Intractable low back pain during acute exacerbation of systemic lupus erythematosus
Abstract
Diagnosis of acute low back emergencies during a systemic lupus erythematosus flare necessitates high clinical suspicion and early CT.
A 71-year-old woman with low-activity SLE under prednisone 10 mg/day and hydroxychloroquine 400 mg/day presented to the emergency department with acute fever, malar-rash, and intractable low-back pain to repeated IV administration of paracetamol 1 gr, tramadol 100 mg, and parecoxib 40 mg. The patient had normal consciousness, temperature 39.1°C, MAP 65 mmHg, heart rate 94/min, and breathing rate 32/min. Laboratory tests revealed leukopenia, lymphopenia, elevated creatinine suggestive of stage-II acute renal injury, slightly elevated creatine phosphokinase, metabolic acidosis, and microscopic hematuria. Whole-body CT showed enlargement of superficial and deep muscles of right gluteal and posterior thigh compartment with decreased attenuation and massive intramuscular gas collection (Figure 1).

1 QUIZ QUESTION: WHAT IS YOUR DIAGNOSIS?
Diagnosis was acute extensive necrotizing myositis with associated compartment syndrome during a SLEDAI-2 K score 12 SLE flare.1 The patient admitted to ICU with SOFA Score 6. Initial resuscitation included IV administration of lactated Ringer's solutions, methylprednisolone 1 gr, empirical coverage with daptomycin 500 mg, tinzaparin 8000anti-XaIU SC, and emergency surgery including fasciotomy of right-gluteal and posterior-thigh compartment along with debridement of necrotic muscles. Despite initial management, the patient developed refractory shock requiring high dose of norepinephrine to maintain target MAP 60 mmHg, IVIG, and continuous renal replacement therapy leading to death on postoperative Day 2.2 Interestingly, urine, blood, and wound cultures proved negative, and serology revealed low-complement and high anti-dsDNA antibodies suggestive of non-infectious/immune-mediated necrotizing myositis.
AUTHOR CONTRIBUTIONS
All authors equally accessed the data and contributed to the preparation of the manuscript.

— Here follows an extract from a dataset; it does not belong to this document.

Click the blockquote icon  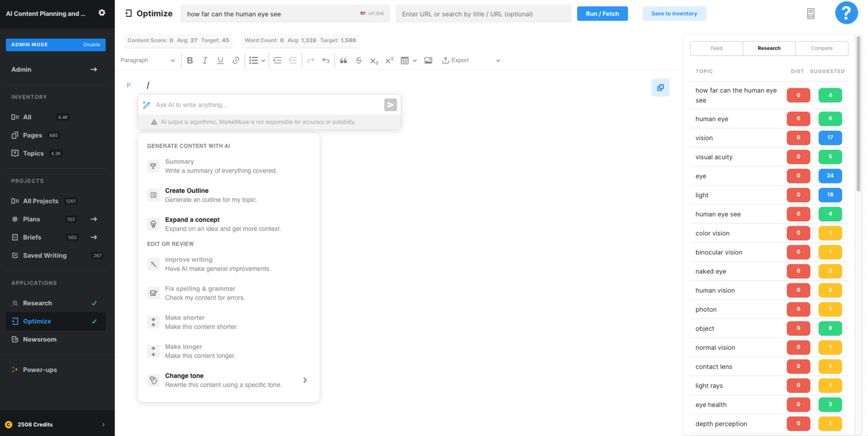343,60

BKA and HA were equally responsible for making and performing treatment decisions. HA reviewed the manuscript for critical intellectual content and had the final approval.
ACKNOWLEDGMENTS
The authors would like to acknowledge the substantial contribution of the patient for giving the written informed consent and the medical staff of our surgical department for the management of the patient.
FUNDING INFORMATION
None.
CONFLICT OF INTEREST
The authors declare that they have no conflicts of interest.

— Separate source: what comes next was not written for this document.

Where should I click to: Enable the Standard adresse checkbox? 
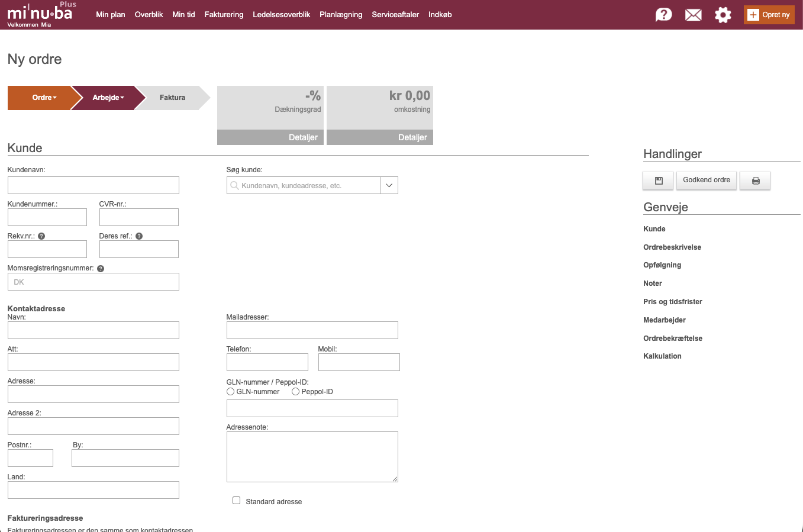click(237, 501)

STATEMENT OF HUMAN AND ANIMAL RIGHTS
The present article does not contain any studies with human or animal subjects performed by any of the authors.
CONSENT
Written informed consent was obtained from the patient's family to publish this report in accordance with the journal's patient consent policy.
Open Research
DATA AVAILABILITY STATEMENT
Data sharing is not applicable to this article as no datasets were generated or analyzed during the current study.